Consider this example. Let $\ce{A}$ bind to $\ce{X}$ as an n-mer (e.g. $\ce{A}$ can be a transcriptional activator binding to gene promoter). This results in active state, $\ce{X_{A}}$ (e.g. a state leading to gene transcription):
$$\ce{X + nA ->[k_{\text{on}}][k_{\text{off}}] X_{A}}$$
Association constant: $K_\text{A} = \frac{k_\text{on}}{k_\text{off}} $
Assuming equilibrium and law of mass action:
$$K_\text{A} \cdot \text{X} \cdot \mathrm{A^n} = \mathrm{X_A}$$
Now, the fractional occupancy (active states to all states ratio) is:
$$y=\mathrm{\frac{X_A}{X+X_A}} = \frac{K_\text{A}\cdot \mathrm{A^n}}{1 + K_\text{A}\cdot \mathrm{A^n}}$$
As $y$ must be unitless (i.e. it can be interpreted as a probability), for this particular equation, $K_\text{A}$ must have units of $\mathrm{M^{-n}}$ (in general, $\text{concentration}^{-n}$) for the equation to work out, correct (assuming concentration of $\ce{A}$ has units $\mathrm{M}$)? So in this particular case, using unitless $K_\text{A}$ seems wrong, but is it really, or is there something I'm missing?

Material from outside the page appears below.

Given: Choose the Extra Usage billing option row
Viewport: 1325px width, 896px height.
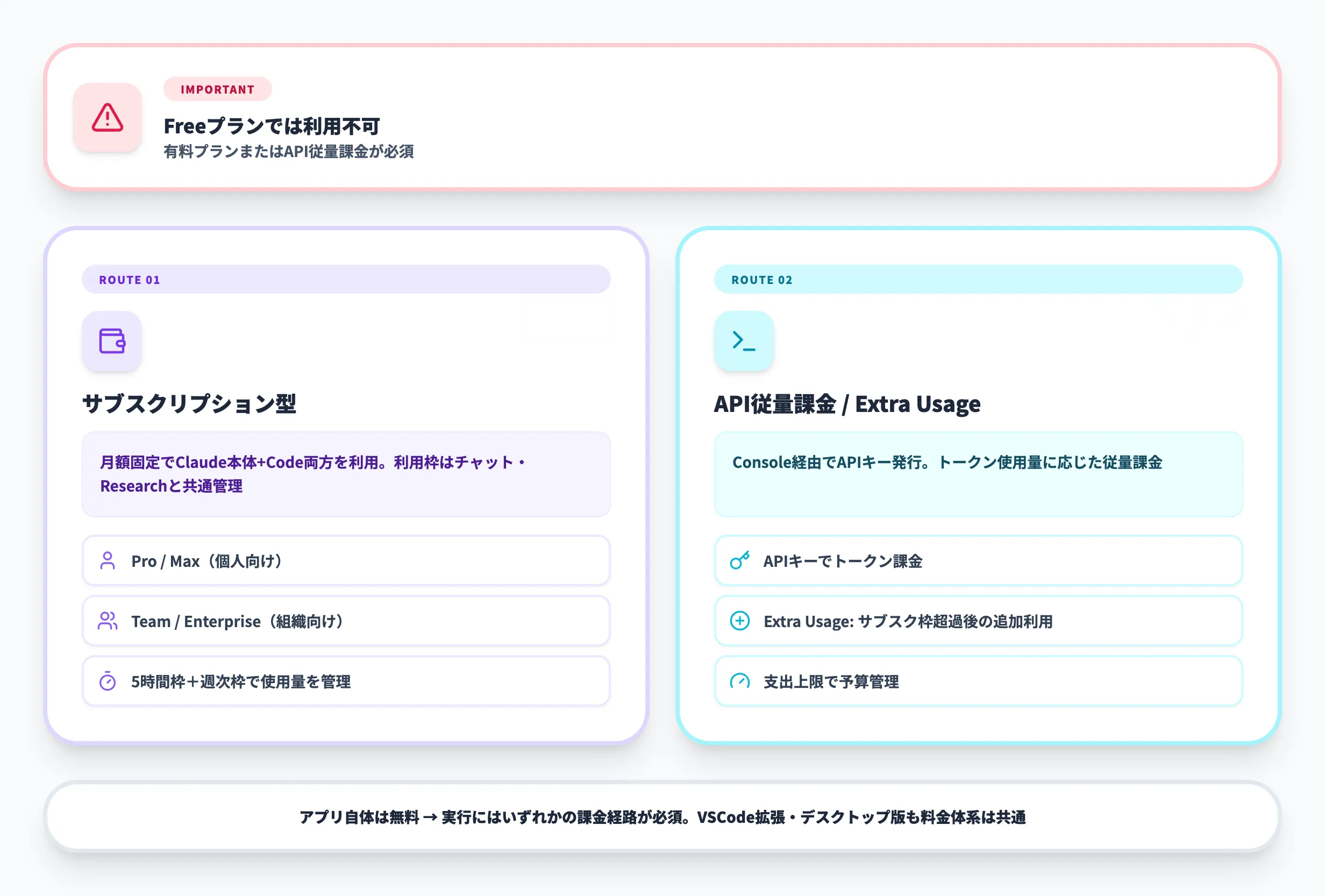Looking at the screenshot, I should click(978, 621).
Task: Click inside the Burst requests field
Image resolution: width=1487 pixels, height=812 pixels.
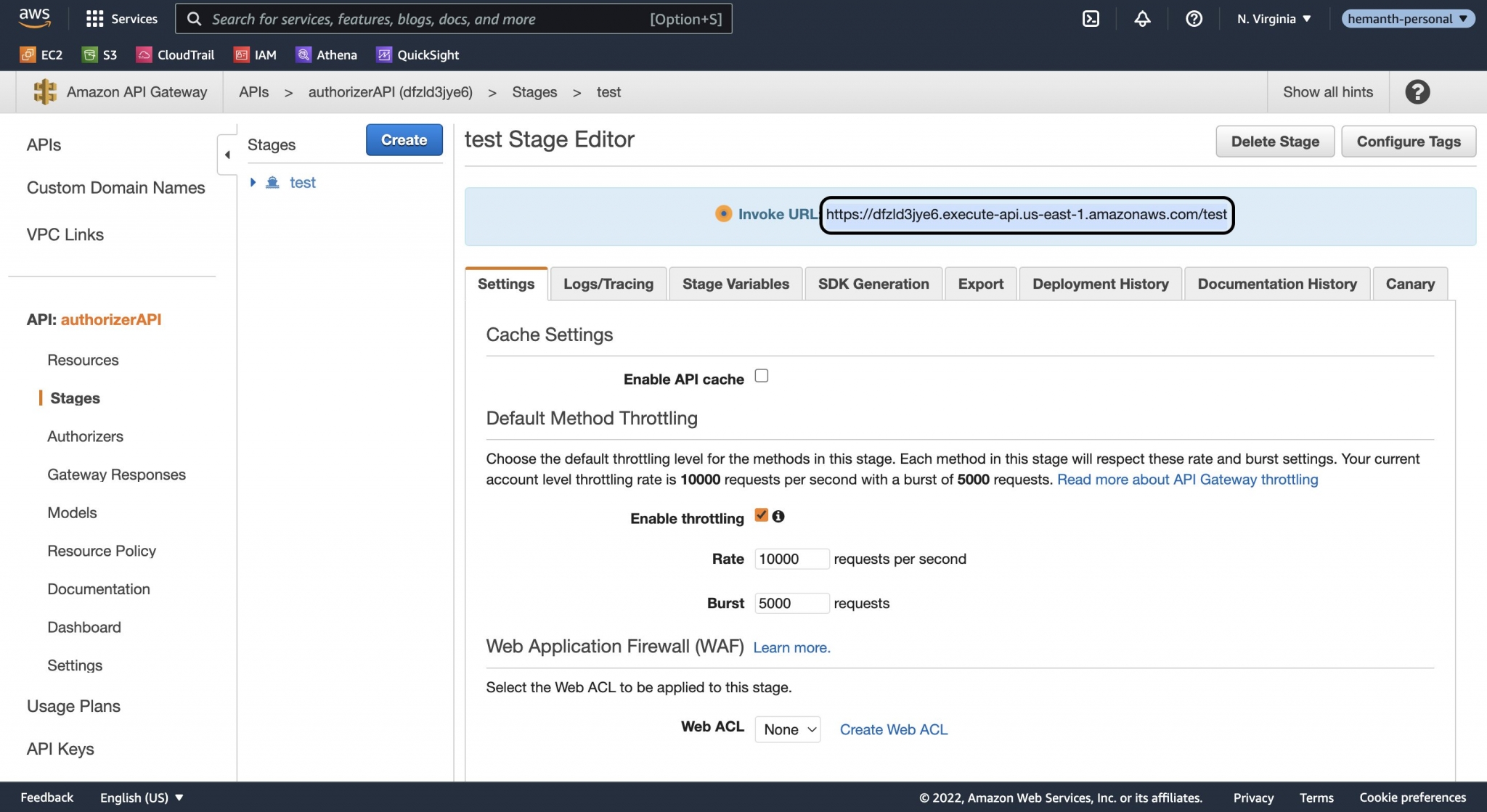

Now let's extend this equation so that it includes a half-saturation constant $h$, i.e. concentration of $\ce{A}$ required for $y=0.5$ (50% activation). If I'm doing this correctly, we get:
$$y=\frac{K_\text{A}\cdot \mathrm{A^n}}{K_\text{A}\cdot h^n + K_\text{A}\cdot \mathrm{A^n}} = \frac{\mathrm{A^n}}{h^n + \mathrm{A^n}}$$
Note that this is equivalent to the Hill equation for an activator. This generalized equation, unlike the previous one, works just fine regardless of whether or not $K_\text{A}$ is unitless.
Is my understanding of this correct, and does the choice of unitless vs non-unitless binding constant indeed depend on the formulation of a specific equation?